碩士 === 國立東華大學 === 生物技術研究所 === 91 === Thioacetamide（TAA）, a thio-sulfur-containing compound, which is a common inducer for studying the liver fibrosis and cirrhosis. Shortly after administration, it undergoes extensive metabolism and becomes the very oxy-reactive compound thioacetamide-S-dioxide, which causes liver-damaging and carcinogen. Numerous studies in rats indicated the involvement of oxidative stress in the etiology of TAA-induced liver damage. Oxidative stress is caused by exposure to reactive oxygen species（ROS，O2*-、OH*、H2O2）, which can affect the delecterious effect of proteins and cell membranes, even lead to necrosis and apoptosis. The mechanisms of TAA and ROS induced apoptosis are still unclear. Rat normal liver cell line-clone 9 was applied to study 1）could TAA cause liver cell death（apoptosis or necrosis）? 2）could TAA induce Oxidative stress？ 3）which pathway could be involved in TAA-induced apoptosis？ The results showed that TAA caused clone 9 cell death is dose-dependent manner, and 60﹪cell death within 24 hours was found after 100 mM TAA administration. Apoptotic cell percentage and Caspase 3 activity are the highest after 100 mM TAA administration at 8 hours.

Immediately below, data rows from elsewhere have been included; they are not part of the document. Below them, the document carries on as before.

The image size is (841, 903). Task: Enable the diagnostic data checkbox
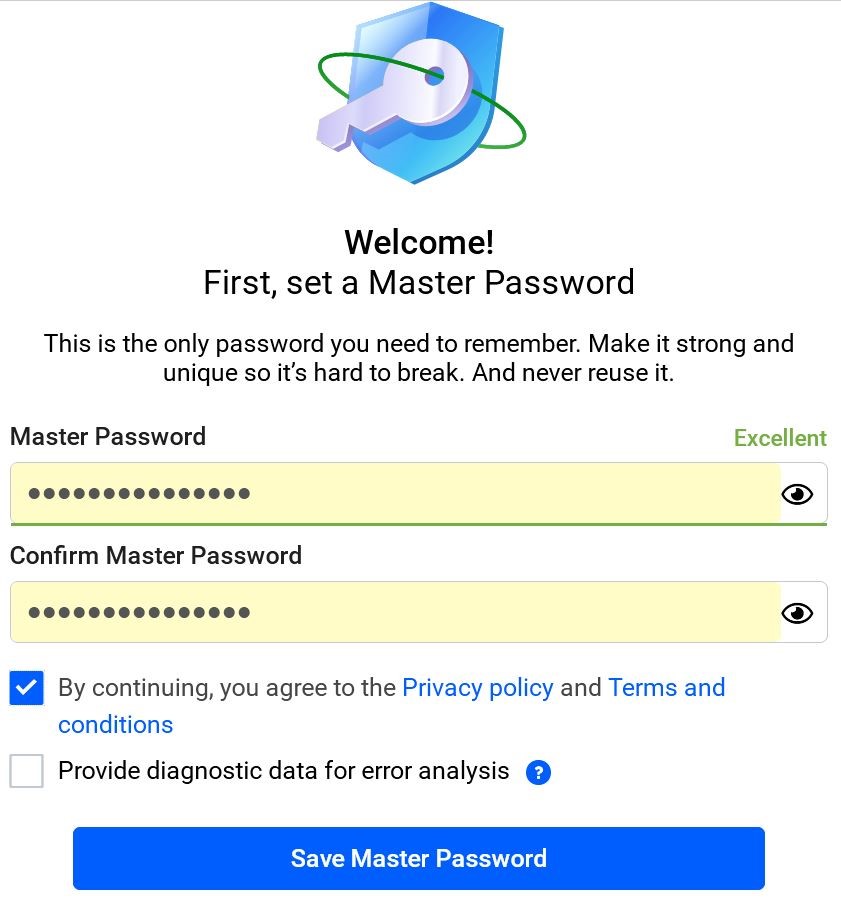[26, 771]
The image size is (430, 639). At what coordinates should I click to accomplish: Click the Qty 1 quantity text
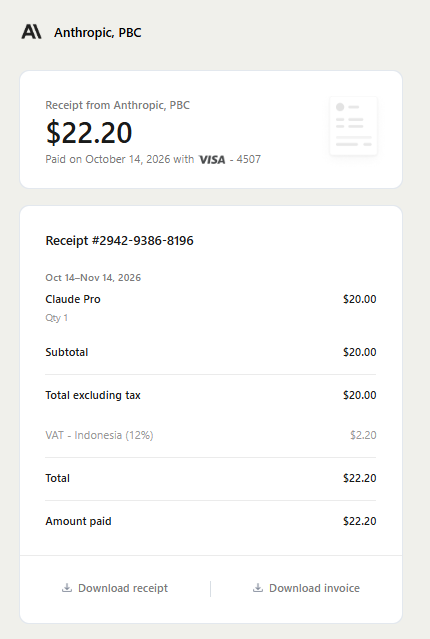pos(57,318)
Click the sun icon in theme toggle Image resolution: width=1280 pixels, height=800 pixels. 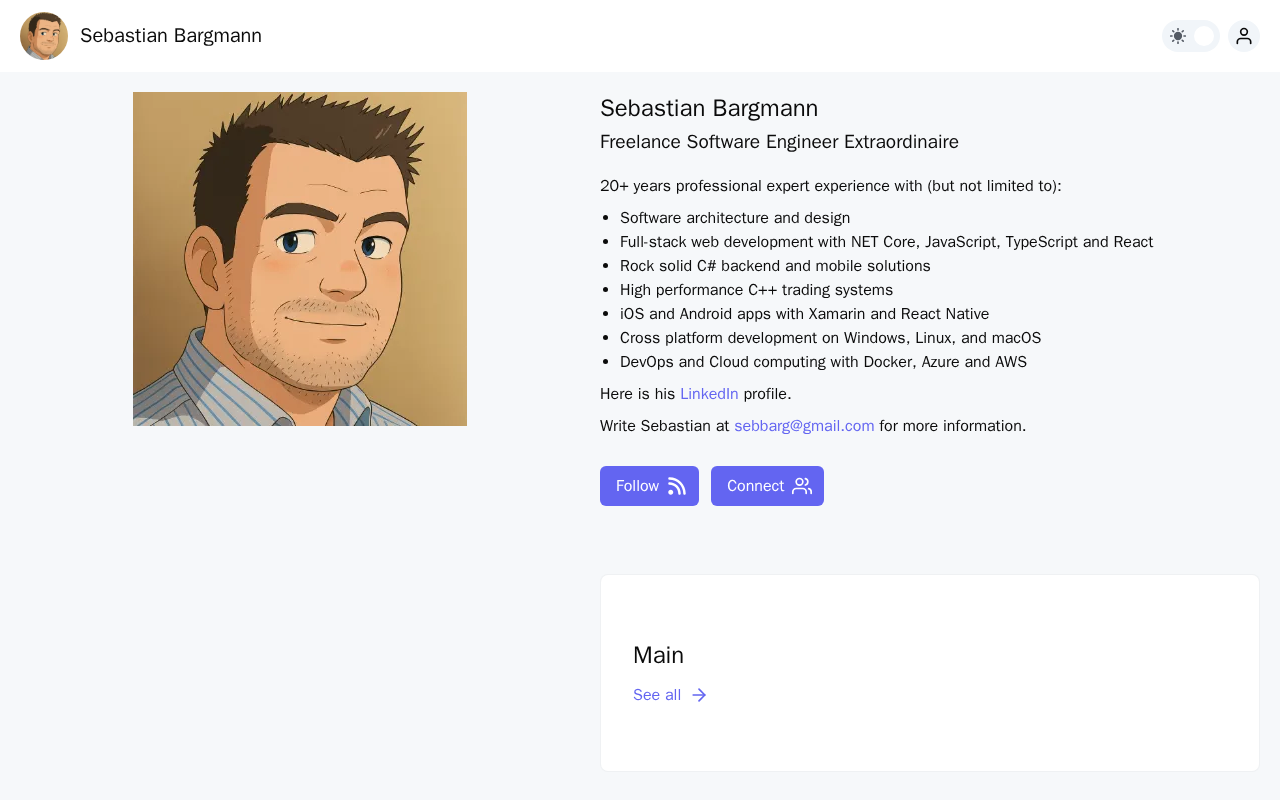tap(1178, 36)
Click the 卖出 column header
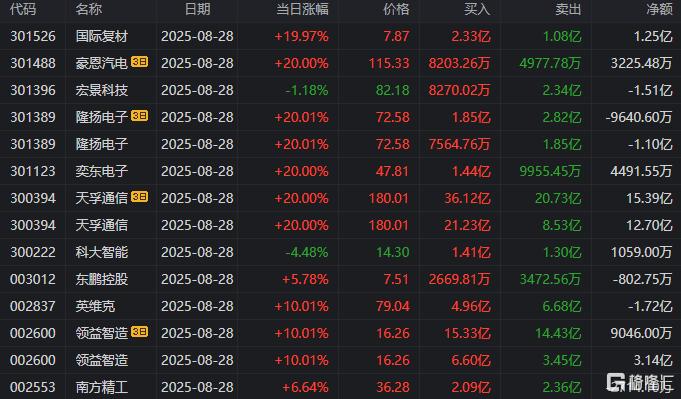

The release of GSH and elevation of Caspase after TAA-induced resulted the clone 9 cell apoptosis, which is via oxidative stress and Caspase-dependent mechanism. The phospho-p53, Bax and Bad protein expressions were elevated after TAA-induced clone 9 cell. Obviously, TAA could activate p53 and consequently increase Bax protein, which causes the release of cytochrome c from mitochondria and disintegration of membrane leading to apoptosis.